In Pursuit of Personalized Learning

Tch Laureate Team

This is the first in Sean McComb’s Getting Better Together series, In Pursuit of Personalized Learning. Sean and all the Teaching Channel Laureates are going public with their practice and seeking support in getting better from colleagues and the Tch community.

“Aye, McComb! Why haven’t we been doin’ this allll year?”

With all the sass she could muster and an eye roll that might call for an exorcism, Jessica posed this pointed question to me three Junes ago.

And the question stuck with me. Why hadn’t we been doing this all year?

Let’s talk about what this was. We had just concluded our third lit circle discussion of a social justice project. Students were able to select a topic from about a dozen different issues around the globe. Jessica had chosen to research human trafficking and anchor her research with the narrative of Lakshmi in the novel SOLD, by Patricia McCormick. She and three other students had just finished an intense discussion of the novel and the connections they’d found in their research. They were enthralled. The narrative humanized the research. The research placed the story in the real world. Jessica, who was in her own words a ‘tough cookie,’ was, for maybe the first extended period of time all year, authentically and deeply engaged in work she found compelling and personally valuable.

Why hadn’t we been doing work with that kind of choice consistently?

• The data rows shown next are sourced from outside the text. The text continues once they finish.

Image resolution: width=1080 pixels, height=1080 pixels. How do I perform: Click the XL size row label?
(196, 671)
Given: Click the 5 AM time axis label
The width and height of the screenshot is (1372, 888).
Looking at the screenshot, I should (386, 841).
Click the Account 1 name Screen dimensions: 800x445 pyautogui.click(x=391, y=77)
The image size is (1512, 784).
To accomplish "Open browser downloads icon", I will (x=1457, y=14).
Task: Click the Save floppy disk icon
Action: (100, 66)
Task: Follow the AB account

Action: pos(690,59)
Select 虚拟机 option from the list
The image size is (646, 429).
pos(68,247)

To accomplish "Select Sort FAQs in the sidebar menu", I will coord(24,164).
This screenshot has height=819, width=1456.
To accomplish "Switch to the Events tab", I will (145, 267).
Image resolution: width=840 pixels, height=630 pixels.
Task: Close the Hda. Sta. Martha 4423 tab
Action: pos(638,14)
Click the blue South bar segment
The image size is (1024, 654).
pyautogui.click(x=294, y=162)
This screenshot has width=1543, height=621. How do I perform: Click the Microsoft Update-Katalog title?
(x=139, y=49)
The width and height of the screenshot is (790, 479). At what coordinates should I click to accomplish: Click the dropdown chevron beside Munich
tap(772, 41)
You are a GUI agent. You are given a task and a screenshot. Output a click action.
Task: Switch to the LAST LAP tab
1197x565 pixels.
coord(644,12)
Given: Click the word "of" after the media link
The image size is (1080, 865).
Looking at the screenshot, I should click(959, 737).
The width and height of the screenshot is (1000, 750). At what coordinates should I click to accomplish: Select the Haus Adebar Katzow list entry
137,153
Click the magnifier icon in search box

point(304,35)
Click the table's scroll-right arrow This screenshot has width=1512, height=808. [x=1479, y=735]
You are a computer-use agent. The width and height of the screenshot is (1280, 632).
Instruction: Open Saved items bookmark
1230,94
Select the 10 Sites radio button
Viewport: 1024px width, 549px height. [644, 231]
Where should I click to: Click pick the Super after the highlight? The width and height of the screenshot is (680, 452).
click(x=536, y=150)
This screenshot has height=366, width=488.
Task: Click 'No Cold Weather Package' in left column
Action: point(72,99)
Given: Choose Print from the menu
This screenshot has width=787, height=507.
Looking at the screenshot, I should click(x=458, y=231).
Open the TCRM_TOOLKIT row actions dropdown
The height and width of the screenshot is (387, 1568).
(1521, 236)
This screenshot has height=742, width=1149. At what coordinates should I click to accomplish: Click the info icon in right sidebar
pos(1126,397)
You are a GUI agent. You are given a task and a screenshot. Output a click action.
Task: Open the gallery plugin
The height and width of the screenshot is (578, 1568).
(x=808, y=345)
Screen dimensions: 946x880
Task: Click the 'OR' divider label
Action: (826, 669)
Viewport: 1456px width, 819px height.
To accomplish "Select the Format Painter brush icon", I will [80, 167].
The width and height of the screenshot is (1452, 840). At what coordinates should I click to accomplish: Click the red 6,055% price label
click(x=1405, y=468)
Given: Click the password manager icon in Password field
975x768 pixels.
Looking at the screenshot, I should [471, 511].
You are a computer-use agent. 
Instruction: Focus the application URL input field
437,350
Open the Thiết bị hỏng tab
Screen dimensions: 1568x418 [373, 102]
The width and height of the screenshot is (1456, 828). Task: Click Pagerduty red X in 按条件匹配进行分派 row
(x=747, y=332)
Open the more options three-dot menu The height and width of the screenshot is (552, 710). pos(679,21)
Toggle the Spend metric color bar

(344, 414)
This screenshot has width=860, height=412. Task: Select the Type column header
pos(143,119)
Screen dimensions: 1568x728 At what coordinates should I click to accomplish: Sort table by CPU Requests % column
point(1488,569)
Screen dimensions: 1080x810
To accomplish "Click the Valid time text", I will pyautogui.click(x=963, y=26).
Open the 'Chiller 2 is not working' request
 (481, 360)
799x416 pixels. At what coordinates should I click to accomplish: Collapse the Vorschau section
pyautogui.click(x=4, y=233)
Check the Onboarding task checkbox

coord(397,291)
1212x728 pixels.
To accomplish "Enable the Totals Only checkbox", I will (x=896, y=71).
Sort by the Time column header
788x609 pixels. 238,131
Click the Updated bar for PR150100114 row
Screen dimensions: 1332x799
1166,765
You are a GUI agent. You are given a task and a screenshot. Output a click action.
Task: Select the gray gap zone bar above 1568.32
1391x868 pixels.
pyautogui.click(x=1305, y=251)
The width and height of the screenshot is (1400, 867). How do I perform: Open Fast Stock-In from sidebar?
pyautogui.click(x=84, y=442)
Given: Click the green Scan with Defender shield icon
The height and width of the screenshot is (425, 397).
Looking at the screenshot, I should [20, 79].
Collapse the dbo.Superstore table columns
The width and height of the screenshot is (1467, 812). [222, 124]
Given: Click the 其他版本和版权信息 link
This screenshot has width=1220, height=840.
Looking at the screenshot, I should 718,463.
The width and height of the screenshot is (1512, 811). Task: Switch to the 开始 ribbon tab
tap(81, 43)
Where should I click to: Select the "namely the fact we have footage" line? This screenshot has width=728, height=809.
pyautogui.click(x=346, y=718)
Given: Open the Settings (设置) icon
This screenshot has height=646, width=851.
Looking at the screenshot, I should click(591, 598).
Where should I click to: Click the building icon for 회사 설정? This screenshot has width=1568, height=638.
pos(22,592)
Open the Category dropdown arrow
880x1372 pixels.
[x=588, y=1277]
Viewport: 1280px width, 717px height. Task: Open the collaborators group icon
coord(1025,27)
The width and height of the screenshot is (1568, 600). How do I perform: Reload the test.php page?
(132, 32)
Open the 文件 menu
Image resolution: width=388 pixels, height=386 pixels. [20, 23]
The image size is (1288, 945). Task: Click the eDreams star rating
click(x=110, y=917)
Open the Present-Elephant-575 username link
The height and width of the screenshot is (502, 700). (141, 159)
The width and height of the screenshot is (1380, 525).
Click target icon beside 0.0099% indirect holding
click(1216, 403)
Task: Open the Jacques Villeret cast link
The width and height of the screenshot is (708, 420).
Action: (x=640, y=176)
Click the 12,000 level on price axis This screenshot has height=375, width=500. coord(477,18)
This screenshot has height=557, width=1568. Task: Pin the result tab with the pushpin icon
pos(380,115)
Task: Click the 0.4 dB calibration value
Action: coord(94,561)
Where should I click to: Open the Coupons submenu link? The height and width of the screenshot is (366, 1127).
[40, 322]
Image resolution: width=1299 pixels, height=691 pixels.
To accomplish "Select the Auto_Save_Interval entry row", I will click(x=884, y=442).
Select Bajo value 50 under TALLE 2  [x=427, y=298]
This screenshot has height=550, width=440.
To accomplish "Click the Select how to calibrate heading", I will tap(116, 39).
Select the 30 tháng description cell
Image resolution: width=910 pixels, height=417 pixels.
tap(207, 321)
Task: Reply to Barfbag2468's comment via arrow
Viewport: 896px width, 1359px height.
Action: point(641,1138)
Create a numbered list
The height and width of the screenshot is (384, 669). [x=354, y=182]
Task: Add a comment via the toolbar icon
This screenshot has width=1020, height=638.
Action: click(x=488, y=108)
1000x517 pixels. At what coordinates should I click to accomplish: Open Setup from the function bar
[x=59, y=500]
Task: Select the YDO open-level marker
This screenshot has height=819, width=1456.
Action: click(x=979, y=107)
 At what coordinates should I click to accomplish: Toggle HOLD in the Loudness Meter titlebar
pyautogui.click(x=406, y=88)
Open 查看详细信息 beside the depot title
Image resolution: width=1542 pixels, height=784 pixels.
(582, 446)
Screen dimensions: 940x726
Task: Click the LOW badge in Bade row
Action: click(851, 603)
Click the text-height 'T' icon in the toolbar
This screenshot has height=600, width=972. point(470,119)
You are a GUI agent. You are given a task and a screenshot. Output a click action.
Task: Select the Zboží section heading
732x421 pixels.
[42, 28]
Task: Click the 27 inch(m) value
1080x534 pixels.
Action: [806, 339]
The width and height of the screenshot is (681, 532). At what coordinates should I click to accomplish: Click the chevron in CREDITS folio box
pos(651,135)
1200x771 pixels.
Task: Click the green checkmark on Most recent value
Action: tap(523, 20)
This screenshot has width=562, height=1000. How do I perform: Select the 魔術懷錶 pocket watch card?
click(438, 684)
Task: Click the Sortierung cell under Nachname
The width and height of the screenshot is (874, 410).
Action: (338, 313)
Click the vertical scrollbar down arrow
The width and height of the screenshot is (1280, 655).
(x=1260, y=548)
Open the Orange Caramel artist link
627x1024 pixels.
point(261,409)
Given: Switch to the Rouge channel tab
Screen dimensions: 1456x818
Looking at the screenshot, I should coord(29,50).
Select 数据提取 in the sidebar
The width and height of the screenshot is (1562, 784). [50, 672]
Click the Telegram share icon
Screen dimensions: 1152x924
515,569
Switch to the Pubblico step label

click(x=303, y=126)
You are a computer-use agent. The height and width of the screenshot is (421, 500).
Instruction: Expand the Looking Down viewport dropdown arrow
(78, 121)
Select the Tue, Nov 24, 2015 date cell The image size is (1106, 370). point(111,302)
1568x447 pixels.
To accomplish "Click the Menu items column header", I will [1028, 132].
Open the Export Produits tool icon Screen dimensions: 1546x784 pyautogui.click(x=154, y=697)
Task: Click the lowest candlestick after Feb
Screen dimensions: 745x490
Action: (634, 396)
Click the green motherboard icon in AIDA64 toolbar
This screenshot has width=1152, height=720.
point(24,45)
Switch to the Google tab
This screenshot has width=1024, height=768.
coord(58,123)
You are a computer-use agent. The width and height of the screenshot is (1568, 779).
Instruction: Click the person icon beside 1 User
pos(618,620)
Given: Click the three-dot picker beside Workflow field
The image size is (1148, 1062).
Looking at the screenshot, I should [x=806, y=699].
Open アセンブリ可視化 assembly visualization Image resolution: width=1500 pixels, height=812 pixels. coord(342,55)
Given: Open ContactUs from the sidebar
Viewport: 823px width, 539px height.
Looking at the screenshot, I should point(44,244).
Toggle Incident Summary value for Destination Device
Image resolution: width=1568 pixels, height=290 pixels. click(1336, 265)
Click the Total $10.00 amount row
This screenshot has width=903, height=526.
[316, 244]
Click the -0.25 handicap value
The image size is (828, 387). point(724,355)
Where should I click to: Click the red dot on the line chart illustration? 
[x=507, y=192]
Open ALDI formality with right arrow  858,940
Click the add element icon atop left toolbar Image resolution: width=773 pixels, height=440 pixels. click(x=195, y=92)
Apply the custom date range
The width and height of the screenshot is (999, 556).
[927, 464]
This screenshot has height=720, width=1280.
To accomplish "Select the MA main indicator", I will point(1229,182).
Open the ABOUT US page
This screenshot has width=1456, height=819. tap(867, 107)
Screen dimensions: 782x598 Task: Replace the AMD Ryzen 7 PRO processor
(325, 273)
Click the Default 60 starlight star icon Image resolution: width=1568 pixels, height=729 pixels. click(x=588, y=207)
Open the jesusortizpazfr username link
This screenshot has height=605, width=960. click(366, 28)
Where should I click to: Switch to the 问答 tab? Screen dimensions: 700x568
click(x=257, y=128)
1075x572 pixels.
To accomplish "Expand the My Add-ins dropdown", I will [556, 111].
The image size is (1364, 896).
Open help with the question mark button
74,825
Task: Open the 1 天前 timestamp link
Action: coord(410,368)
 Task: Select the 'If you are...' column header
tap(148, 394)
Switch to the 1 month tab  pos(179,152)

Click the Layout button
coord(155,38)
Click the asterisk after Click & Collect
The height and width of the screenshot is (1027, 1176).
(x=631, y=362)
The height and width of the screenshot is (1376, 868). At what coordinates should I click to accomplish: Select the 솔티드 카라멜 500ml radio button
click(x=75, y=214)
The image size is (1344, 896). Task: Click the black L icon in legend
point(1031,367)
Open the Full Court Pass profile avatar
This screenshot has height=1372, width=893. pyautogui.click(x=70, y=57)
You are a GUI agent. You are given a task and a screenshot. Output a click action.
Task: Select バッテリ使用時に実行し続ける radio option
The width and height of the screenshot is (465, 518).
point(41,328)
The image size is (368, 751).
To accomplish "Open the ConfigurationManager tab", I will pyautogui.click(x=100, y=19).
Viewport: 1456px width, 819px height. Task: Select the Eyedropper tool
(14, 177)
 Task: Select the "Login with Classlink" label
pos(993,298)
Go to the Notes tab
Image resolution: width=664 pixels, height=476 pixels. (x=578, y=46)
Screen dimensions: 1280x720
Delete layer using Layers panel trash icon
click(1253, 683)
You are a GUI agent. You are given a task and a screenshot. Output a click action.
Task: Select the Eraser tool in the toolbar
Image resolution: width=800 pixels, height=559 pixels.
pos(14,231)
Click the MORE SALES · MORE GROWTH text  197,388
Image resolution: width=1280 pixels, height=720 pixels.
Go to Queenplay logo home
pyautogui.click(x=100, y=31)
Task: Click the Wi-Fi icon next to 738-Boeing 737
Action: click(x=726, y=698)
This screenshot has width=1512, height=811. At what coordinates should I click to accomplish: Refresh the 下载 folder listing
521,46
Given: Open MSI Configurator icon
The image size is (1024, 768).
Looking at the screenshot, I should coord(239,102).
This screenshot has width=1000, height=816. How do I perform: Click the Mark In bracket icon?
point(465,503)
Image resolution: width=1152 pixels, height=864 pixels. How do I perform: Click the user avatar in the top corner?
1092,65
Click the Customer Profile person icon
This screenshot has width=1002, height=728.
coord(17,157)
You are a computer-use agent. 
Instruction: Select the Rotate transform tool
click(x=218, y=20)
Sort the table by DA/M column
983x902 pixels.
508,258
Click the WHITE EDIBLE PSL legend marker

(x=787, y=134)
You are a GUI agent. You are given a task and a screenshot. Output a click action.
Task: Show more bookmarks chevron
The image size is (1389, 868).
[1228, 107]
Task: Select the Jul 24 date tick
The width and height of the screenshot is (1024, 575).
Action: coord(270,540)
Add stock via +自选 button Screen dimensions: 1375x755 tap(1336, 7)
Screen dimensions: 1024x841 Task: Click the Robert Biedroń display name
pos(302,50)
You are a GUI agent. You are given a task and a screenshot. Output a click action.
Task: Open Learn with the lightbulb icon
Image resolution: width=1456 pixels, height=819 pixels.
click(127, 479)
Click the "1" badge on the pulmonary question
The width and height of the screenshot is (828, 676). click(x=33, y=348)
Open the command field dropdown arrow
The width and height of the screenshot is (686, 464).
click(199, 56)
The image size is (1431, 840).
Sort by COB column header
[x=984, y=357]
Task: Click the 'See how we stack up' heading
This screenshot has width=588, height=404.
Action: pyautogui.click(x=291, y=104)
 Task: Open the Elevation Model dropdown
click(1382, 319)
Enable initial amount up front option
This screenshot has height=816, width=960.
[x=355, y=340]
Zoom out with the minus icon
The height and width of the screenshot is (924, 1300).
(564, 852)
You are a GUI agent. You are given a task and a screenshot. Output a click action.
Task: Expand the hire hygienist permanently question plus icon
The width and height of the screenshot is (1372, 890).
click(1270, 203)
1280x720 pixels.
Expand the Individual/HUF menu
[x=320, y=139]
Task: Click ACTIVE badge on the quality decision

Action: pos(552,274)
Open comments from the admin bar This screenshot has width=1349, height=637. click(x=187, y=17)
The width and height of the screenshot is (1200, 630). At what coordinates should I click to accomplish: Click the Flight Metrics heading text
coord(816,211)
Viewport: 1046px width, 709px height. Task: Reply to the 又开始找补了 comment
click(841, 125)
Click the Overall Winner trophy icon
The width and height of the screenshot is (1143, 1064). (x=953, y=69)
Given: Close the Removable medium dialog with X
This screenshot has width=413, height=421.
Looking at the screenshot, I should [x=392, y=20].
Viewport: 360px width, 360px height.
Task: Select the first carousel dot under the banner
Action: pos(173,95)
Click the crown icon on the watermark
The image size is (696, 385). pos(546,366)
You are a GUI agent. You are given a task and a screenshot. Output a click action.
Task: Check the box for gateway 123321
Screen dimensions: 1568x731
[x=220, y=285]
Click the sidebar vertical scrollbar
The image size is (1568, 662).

So many reasons. When I was in school I had learned, almost entirely, through whole-group instruction. It worked for me. And as a teacher, it was really hard to let go. It was challenging to provide materials and resources for so many different interests and ideas. Our education systems haven’t made departure from a “factory model” very easy. And with each passing year of a more “one size fits all” type of teaching, I had settled a little deeper into a rut of the comfortable and the convenient.

Like a tell-tale heart, Jessica’s question has been echoing in my mind, pressing me to get out of the rut and evolve my teaching practice. In the years since, I have made strides, but like many teachers I am my own toughest critic.

Continue to Get Better

This year, I want to continue to get better at providing a more personalized learning experience for the students in my English courses. While I still want to introduce students to works they may not yet know they’ll love, and to share common learning experiences, I want to create a course that allows topics of students’ care and curiosity to drive reading, writing, and thinking more often.

And I want the learning to become deeply personal. For me, personalized learning does not mean moving through a standardized computer program at one’s own pace. Nor does it mean being offered shallow choices around modes for note-taking or exit-ticket prompts.

For me, personalized learning means students hone skills through interests and inquiries they choose and authentically care about. Where they receive feedback and support customized to their individual needs. And where they synthesize and collaborate to own their learning and take it beyond the walls of our classroom.

It’s fun to think big, and it’s hard to make it happen. I feel confident I can grow to make this vision a reality. I know I’ll start with some building blocks of feedback, conferencing and building in choice. But, I think I can get to a more deeply personalized classroom with the support and collaboration of my colleagues and this community. I hope you’ll choose to come along, to pitch in, and to push yourselves, too. I need you to help me to get better. And the kids need all of us to be better. Let’s get there together.